Sem estender a discussão, inteiramente em aberto, sobre as mutações do Outro de nosso tempos, gostaria de concluir examinando suas incidências sobre o registro clínico da tristeza. Afinal, ela já não é mais a mesma. Mostra-se menos convincente e pessoal, adquirindo um registro de universalidade sem subjetividade assinalada pela generalização da depressão. A angústia, companheira habitual da tristeza, tem sua essência de sinal, recriação pontual de um perigo real, modificada. Ganha contornos expandidos e esmaecidos, no estresse, e abruptos e localizados, no pânico. O trauma, por sua vez, passa de algo localizado no passado a apresentar-se no cotidiano como lesão a ser reparada, tal como nos processos de reparação financeira dos danos causados por especialistas.
Registro, assim, duas mudanças essenciais. A primeira é a generalização da depressão. Aquilo que era bem localizado, conhecido, tocante, perde um pouco dessa força porque a estrutura da cena, em nossos dias, se perturbou. A cena já não está tão bem estruturada, logo, as emoções não serão tão tocantes. É o que se demonstra com a idéia da depressão generalizada, menos localizada e mais manipulável.
Com a angústia ocorre o inverso. A angústia, que era generalizada, não muito localizável, virou uma entidade, o estresse pós-traumático ou a síndrome do pânico. Operou-se então quase uma inversão: antes havia a angústia existencial e a tristeza, tocante, localizada. Hoje, vemos uma tristeza difícil de localizar, aparentemente meio artificial e a angústia recortada como ataque e passível de tratamento.
O que se perde aí é um enigma, que vamos ter que recriar sem fazer apelo ao ideal. A aposta é que há enigma porque há sempre uma distância entre a tristeza que se experimenta e o que se pode falar dela. É nessa distância que opera o analista. Entre os adolescentes, com seu discurso empobrecido, a metáfora universal e única hoje é "parada". Não é das mais metafóricas, mas continua tendo valor de metáfora. Isso só nos exige que sejamos menos repetitivos, que produzamos uma "parada" a mais.
E o analista? Está vedado a ele trabalhar como antigamente. Não lhe é possível decretar "Novos tempos? Estou fora". Afinal, todo seio, mesmo os naturais, está definitivamente marcado por uma artificialidade técnica. Não há como reintroduzir neste tipo de contexto, à força, o jogo histérico do decote. Se existe a possibilidade, mesmo que imaginária, de adquirir o objeto, em que recobri-lo com a suposição fálica de um melhor objeto em outro lugar desencadearia o desejo?
Por hora, vale a aposta de que mesmo nestes casos o objeto nunca está ali, real, ao menos não tanto como quando se apresenta na dor da perda de um ente querido.
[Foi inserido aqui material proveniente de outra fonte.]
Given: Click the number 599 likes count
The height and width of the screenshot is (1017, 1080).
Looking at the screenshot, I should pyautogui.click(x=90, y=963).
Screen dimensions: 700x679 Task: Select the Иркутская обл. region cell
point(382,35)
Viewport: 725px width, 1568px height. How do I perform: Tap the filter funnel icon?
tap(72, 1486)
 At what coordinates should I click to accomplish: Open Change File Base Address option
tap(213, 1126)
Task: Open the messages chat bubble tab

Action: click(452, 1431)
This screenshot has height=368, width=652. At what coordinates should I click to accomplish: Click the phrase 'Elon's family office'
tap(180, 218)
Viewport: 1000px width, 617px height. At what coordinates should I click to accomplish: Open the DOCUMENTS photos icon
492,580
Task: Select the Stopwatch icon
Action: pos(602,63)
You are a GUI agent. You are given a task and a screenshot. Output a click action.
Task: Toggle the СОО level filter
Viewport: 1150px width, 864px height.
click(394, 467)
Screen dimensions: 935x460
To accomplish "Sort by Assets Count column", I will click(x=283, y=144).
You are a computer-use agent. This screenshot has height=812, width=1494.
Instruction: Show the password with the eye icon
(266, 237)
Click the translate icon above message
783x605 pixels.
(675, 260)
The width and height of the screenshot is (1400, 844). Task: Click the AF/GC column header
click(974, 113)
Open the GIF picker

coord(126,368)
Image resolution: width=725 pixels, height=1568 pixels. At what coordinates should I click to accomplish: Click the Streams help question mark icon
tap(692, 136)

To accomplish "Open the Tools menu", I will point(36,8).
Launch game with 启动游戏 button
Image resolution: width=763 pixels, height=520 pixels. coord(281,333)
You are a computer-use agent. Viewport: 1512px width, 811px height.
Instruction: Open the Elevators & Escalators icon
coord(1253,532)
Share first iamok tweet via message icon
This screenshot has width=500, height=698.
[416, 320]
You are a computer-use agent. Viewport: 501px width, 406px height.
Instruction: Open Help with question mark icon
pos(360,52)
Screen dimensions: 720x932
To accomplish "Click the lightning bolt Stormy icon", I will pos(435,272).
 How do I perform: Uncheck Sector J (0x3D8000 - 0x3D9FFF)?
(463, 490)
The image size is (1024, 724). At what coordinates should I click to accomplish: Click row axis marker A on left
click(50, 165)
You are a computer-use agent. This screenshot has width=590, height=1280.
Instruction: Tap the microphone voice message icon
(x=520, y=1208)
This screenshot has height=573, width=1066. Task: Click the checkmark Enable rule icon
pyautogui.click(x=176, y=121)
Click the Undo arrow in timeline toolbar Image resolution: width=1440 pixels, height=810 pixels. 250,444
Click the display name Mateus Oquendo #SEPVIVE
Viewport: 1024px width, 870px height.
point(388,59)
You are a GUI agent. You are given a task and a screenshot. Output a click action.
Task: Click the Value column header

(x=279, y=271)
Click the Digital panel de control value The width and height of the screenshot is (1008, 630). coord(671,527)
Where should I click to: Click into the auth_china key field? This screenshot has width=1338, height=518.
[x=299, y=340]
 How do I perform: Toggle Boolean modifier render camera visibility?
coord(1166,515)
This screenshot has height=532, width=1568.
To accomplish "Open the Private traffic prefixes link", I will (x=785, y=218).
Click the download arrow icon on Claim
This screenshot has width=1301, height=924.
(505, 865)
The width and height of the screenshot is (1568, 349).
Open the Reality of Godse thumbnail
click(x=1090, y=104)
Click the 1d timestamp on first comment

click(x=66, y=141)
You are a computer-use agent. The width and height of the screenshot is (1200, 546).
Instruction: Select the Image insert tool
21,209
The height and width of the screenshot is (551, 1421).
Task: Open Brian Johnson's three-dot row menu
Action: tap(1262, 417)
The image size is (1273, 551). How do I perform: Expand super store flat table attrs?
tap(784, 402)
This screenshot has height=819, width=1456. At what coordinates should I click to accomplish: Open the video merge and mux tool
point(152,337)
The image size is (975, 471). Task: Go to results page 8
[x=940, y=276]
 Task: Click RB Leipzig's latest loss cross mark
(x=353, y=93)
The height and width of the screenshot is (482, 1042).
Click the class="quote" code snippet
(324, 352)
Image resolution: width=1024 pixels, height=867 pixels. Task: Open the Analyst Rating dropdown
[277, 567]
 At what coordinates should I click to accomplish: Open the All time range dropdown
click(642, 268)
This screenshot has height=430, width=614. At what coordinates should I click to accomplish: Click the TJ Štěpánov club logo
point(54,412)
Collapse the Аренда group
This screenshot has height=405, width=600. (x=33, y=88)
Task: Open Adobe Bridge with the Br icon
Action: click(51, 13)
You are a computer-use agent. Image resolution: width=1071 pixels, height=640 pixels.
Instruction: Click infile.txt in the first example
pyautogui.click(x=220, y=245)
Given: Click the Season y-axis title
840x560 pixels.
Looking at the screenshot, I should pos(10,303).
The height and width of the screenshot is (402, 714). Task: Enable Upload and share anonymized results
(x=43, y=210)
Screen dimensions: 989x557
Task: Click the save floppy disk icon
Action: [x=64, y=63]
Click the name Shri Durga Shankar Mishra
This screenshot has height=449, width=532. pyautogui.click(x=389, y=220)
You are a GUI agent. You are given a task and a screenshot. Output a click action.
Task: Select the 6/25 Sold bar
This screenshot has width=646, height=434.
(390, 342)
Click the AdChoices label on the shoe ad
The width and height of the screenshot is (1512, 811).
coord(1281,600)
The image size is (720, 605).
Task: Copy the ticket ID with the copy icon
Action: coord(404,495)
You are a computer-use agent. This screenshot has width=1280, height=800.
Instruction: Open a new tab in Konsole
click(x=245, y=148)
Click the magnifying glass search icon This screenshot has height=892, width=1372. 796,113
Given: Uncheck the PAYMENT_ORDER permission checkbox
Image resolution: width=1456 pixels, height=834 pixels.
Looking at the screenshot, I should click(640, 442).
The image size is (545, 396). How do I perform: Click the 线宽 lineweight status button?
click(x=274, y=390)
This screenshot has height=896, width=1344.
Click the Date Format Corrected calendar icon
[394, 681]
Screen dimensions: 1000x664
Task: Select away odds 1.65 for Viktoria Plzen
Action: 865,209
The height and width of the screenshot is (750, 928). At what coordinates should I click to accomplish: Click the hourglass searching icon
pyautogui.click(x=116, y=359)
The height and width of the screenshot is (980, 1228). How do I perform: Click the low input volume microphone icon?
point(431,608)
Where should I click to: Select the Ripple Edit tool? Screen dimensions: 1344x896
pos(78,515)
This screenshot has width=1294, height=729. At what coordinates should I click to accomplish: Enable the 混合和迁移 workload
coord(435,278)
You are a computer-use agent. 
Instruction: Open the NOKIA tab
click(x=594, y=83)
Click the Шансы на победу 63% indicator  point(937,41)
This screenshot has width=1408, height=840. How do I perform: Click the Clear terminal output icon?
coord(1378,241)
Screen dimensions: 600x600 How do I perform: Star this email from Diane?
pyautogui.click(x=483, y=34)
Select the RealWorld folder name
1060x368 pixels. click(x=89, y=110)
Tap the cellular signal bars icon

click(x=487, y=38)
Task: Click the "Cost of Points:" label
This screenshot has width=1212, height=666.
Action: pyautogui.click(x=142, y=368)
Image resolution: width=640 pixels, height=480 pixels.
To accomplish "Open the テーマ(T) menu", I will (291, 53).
Ele mantém-se recoberto por um mínimo de aparato fantasístico, um mínimo de ficção (sem ela, como desejar?). Apostando na função da ficção como condição do desejo, o analista talvez possa orientar-se em meio às encarnações contemporâneas do objeto para poder suscitar sua inclusão da forma como a análise a concebe: nem como o falo perdido da histérica, nem como a série infinita de bens de consumo, nem como o demônio dos exorcistas atuais, nem como o medicamento que apaga a dor dos médicos, mas sim, em operação análoga à da construção freudiana, como ponto de fuga que dá nova perspectiva para a cena e redesenha um destino.